**EXERCISE AIM**
Copy out again, unchanged, the line that contains "Where should I click to: Open the 边框" and every line after it down to the last line of the data.
::: RECORDED INFORMATION
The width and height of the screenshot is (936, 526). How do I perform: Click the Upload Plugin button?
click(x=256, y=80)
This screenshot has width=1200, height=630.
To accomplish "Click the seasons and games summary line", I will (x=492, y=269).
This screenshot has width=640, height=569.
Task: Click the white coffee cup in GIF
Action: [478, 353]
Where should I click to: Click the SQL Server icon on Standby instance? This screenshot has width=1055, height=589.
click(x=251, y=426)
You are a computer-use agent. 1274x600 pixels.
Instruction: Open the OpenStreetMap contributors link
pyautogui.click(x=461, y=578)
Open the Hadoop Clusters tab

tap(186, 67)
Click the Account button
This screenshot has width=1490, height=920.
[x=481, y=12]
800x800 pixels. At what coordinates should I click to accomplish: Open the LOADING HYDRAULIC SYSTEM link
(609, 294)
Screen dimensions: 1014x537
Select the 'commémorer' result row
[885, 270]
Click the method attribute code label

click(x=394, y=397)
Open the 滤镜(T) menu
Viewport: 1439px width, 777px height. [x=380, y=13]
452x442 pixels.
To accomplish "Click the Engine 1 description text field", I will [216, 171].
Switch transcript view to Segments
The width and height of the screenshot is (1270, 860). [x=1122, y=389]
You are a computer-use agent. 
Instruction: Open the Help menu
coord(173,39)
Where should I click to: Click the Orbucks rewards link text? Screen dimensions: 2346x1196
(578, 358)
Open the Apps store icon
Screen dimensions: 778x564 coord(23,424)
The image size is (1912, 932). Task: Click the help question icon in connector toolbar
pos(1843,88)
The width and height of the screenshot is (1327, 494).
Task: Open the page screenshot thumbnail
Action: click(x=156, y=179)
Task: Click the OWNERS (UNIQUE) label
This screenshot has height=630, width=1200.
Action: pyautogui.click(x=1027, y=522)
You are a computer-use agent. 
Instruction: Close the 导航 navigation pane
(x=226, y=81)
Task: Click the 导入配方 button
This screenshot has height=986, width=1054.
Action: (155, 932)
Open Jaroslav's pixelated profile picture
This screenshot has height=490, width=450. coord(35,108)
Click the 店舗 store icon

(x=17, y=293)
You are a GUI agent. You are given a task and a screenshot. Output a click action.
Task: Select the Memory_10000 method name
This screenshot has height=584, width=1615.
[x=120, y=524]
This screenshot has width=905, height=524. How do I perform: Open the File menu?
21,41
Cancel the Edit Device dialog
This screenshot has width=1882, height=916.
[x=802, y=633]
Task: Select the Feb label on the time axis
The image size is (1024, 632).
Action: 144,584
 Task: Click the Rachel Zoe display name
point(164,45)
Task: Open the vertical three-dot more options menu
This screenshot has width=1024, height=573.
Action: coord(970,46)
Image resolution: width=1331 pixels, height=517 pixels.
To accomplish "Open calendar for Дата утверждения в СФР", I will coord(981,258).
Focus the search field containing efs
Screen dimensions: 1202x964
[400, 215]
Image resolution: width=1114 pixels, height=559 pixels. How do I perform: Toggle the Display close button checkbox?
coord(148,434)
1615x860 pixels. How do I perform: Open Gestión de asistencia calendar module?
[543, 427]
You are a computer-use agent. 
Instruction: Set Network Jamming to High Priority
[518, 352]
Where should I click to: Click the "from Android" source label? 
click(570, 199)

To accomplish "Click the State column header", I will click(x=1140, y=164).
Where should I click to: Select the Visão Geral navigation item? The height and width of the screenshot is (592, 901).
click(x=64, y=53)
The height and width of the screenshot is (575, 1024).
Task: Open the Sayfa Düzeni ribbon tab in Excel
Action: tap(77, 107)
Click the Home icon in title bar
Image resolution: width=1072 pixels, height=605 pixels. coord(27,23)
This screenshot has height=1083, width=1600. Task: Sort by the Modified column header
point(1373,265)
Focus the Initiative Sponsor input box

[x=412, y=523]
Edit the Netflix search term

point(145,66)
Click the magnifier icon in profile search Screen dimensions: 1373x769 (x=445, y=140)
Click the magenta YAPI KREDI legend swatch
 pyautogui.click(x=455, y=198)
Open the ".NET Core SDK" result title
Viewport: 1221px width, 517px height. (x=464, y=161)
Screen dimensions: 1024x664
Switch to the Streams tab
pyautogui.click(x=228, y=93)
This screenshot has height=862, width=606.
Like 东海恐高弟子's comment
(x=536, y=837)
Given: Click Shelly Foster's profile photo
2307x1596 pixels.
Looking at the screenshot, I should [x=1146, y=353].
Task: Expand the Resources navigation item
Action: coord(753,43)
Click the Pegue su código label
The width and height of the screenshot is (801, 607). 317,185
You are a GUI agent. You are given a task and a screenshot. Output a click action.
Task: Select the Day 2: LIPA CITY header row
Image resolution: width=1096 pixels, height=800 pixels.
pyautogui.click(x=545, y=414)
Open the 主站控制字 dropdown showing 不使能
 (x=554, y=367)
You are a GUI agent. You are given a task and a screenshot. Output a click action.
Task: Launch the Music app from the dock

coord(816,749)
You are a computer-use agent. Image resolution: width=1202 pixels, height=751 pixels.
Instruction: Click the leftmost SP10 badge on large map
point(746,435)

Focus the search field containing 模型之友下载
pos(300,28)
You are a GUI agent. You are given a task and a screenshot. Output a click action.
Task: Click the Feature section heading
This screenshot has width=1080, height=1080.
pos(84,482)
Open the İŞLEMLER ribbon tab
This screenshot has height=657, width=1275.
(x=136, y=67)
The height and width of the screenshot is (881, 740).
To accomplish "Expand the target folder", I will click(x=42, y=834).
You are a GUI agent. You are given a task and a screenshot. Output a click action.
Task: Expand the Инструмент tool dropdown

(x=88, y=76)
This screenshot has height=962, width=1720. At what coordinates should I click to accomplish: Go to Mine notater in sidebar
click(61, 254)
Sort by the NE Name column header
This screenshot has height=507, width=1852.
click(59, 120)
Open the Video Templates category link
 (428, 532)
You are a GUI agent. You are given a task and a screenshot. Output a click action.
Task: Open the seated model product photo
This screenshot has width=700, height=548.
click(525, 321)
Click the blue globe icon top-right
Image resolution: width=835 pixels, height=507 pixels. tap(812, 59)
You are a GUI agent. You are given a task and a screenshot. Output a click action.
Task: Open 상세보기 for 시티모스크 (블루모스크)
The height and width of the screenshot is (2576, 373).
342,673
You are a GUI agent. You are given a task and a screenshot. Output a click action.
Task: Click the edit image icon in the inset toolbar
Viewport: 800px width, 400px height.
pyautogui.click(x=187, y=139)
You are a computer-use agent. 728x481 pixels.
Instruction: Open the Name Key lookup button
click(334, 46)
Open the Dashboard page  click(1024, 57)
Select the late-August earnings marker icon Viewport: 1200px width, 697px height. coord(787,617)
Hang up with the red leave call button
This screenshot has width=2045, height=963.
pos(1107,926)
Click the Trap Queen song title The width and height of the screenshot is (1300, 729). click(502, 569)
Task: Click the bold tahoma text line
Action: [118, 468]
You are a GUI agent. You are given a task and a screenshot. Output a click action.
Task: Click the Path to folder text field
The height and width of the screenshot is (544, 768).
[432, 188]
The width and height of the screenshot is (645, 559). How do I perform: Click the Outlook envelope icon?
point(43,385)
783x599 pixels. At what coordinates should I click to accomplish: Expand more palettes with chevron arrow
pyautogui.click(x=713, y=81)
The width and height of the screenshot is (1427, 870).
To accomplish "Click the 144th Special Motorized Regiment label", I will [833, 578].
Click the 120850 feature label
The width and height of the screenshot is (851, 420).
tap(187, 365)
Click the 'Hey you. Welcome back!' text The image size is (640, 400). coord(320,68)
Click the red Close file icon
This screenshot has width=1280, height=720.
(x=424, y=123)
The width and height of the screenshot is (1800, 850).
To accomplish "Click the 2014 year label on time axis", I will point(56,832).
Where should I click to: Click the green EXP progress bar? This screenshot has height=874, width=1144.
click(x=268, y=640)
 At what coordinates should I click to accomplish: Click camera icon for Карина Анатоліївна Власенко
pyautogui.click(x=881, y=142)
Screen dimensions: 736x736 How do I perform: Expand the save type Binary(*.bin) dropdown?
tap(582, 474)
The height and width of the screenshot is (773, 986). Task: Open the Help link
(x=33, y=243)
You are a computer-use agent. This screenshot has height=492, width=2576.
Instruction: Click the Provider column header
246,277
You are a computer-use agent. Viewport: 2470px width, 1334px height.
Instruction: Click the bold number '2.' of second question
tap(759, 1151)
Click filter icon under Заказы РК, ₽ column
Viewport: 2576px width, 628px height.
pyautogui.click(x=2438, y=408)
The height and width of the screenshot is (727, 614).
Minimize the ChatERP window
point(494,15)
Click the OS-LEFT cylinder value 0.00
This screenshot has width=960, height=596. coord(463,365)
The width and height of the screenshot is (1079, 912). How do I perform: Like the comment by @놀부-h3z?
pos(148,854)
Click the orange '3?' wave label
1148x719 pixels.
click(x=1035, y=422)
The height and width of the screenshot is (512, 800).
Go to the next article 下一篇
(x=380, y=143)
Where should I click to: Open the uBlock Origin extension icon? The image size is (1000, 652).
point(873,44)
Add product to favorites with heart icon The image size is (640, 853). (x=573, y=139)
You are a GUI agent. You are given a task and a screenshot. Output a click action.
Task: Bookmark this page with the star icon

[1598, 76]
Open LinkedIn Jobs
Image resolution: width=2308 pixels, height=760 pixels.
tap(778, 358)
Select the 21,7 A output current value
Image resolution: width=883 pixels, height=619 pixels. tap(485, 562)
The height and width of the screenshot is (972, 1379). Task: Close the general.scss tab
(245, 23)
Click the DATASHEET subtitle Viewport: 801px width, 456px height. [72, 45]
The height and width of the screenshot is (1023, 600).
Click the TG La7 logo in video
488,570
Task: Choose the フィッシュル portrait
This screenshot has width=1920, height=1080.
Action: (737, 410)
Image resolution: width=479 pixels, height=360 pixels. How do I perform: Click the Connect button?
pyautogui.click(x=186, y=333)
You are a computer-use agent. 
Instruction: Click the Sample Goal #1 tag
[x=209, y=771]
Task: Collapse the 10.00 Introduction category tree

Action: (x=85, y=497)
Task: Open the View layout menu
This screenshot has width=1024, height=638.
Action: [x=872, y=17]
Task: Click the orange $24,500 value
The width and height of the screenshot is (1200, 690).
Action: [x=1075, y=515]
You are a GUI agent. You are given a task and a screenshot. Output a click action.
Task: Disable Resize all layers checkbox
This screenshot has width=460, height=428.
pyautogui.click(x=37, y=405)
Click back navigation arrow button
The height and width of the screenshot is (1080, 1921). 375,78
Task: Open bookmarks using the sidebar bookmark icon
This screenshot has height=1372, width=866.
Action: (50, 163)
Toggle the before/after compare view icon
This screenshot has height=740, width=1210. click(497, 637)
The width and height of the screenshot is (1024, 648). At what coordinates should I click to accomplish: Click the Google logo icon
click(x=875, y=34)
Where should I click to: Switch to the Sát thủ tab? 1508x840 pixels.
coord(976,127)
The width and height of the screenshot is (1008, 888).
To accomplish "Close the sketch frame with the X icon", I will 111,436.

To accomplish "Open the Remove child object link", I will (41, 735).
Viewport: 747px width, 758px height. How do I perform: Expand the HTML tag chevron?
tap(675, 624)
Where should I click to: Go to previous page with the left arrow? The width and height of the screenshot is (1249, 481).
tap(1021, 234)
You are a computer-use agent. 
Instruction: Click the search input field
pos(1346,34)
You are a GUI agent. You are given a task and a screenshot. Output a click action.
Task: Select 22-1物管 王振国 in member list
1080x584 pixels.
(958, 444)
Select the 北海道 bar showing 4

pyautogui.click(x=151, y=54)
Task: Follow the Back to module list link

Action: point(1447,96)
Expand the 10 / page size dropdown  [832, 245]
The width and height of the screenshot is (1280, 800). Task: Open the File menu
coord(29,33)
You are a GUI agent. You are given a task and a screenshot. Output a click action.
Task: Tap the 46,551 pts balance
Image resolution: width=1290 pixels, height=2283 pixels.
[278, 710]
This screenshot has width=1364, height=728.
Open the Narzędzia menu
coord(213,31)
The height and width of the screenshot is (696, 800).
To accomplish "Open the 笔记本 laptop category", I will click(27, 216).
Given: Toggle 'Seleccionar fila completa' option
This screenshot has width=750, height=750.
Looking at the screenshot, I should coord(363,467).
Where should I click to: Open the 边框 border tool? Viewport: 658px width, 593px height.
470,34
::::::
**RESULT OF THE TASK**
Where should I click to: Open the 边框 border tool? Viewport: 658px width, 593px height.
470,34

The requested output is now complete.